Write out the data below line for line, exactly as it appears, changing nothing.

──────────

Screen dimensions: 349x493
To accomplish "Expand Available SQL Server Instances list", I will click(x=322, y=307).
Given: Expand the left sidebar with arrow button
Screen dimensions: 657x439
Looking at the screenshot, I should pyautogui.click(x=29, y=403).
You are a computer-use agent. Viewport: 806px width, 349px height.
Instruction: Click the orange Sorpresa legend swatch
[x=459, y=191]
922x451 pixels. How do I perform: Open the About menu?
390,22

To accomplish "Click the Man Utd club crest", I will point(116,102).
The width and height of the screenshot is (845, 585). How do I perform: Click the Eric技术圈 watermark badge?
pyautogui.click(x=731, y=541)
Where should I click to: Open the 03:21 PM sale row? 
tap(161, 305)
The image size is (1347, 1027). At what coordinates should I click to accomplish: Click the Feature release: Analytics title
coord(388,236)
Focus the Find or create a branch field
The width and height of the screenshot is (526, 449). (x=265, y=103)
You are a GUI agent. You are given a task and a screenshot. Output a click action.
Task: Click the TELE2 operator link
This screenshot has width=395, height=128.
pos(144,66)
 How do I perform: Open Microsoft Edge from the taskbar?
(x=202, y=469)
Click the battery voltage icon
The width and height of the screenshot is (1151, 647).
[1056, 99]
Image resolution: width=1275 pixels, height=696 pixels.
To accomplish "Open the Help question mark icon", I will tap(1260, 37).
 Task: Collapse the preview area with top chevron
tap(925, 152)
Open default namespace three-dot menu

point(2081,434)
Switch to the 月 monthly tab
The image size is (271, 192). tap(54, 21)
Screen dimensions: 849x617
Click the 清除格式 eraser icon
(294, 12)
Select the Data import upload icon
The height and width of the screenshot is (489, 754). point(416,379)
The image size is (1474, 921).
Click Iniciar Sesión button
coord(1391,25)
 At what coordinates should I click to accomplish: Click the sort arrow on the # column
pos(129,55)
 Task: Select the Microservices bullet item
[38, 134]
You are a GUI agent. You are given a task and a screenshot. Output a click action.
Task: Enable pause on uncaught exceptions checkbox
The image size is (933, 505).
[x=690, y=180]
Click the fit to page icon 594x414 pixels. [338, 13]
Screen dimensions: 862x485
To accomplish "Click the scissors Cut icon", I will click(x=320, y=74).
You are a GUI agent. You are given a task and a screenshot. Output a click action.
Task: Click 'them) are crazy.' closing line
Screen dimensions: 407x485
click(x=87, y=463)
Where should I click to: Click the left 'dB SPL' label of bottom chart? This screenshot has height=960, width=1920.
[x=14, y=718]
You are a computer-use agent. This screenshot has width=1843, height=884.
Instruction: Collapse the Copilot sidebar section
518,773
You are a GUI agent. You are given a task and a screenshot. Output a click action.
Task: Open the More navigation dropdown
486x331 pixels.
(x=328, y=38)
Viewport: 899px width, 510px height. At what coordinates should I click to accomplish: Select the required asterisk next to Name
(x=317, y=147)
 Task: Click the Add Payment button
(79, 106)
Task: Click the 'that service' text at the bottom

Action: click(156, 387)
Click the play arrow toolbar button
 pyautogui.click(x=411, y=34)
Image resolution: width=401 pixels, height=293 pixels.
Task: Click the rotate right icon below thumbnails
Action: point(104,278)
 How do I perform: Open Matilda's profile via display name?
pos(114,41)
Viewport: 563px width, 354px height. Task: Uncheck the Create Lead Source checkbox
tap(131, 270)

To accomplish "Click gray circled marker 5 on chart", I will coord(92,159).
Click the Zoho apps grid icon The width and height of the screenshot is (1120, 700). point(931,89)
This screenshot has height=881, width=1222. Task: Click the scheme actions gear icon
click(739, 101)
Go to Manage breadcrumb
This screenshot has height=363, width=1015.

──────────

__Solution for this problem__.
Screen dimensions: 349x493
To accomplish "Expand Available SQL Server Instances list", I will click(x=322, y=307).
Given: Expand the left sidebar with arrow button
Screen dimensions: 657x439
Looking at the screenshot, I should pyautogui.click(x=29, y=403).
You are a computer-use agent. Viewport: 806px width, 349px height.
Instruction: Click the orange Sorpresa legend swatch
[x=459, y=191]
922x451 pixels. How do I perform: Open the About menu?
390,22

To accomplish "Click the Man Utd club crest", I will point(116,102).
The width and height of the screenshot is (845, 585). How do I perform: Click the Eric技术圈 watermark badge?
pyautogui.click(x=731, y=541)
Where should I click to: Open the 03:21 PM sale row? 
tap(161, 305)
The image size is (1347, 1027). At what coordinates should I click to accomplish: Click the Feature release: Analytics title
coord(388,236)
Focus the Find or create a branch field
The width and height of the screenshot is (526, 449). (x=265, y=103)
You are a GUI agent. You are given a task and a screenshot. Output a click action.
Task: Click the TELE2 operator link
This screenshot has width=395, height=128.
pos(144,66)
 How do I perform: Open Microsoft Edge from the taskbar?
(x=202, y=469)
Click the battery voltage icon
The width and height of the screenshot is (1151, 647).
[1056, 99]
Image resolution: width=1275 pixels, height=696 pixels.
To accomplish "Open the Help question mark icon", I will tap(1260, 37).
 Task: Collapse the preview area with top chevron
tap(925, 152)
Open default namespace three-dot menu

point(2081,434)
Switch to the 月 monthly tab
The image size is (271, 192). tap(54, 21)
Screen dimensions: 849x617
Click the 清除格式 eraser icon
(294, 12)
Select the Data import upload icon
The height and width of the screenshot is (489, 754). point(416,379)
The image size is (1474, 921).
Click Iniciar Sesión button
coord(1391,25)
 At what coordinates should I click to accomplish: Click the sort arrow on the # column
pos(129,55)
 Task: Select the Microservices bullet item
[38, 134]
You are a GUI agent. You are given a task and a screenshot. Output a click action.
Task: Enable pause on uncaught exceptions checkbox
The image size is (933, 505).
[x=690, y=180]
Click the fit to page icon 594x414 pixels. [338, 13]
Screen dimensions: 862x485
To accomplish "Click the scissors Cut icon", I will click(x=320, y=74).
You are a GUI agent. You are given a task and a screenshot. Output a click action.
Task: Click 'them) are crazy.' closing line
Screen dimensions: 407x485
click(x=87, y=463)
Where should I click to: Click the left 'dB SPL' label of bottom chart? This screenshot has height=960, width=1920.
[x=14, y=718]
You are a computer-use agent. This screenshot has width=1843, height=884.
Instruction: Collapse the Copilot sidebar section
518,773
You are a GUI agent. You are given a task and a screenshot. Output a click action.
Task: Open the More navigation dropdown
486x331 pixels.
(x=328, y=38)
Viewport: 899px width, 510px height. At what coordinates should I click to accomplish: Select the required asterisk next to Name
(x=317, y=147)
 Task: Click the Add Payment button
(79, 106)
Task: Click the 'that service' text at the bottom

Action: click(156, 387)
Click the play arrow toolbar button
 pyautogui.click(x=411, y=34)
Image resolution: width=401 pixels, height=293 pixels.
Task: Click the rotate right icon below thumbnails
Action: point(104,278)
 How do I perform: Open Matilda's profile via display name?
pos(114,41)
Viewport: 563px width, 354px height. Task: Uncheck the Create Lead Source checkbox
tap(131, 270)

To accomplish "Click gray circled marker 5 on chart", I will coord(92,159).
Click the Zoho apps grid icon The width and height of the screenshot is (1120, 700). point(931,89)
This screenshot has height=881, width=1222. Task: Click the scheme actions gear icon
click(739, 101)
Go to Manage breadcrumb
This screenshot has height=363, width=1015.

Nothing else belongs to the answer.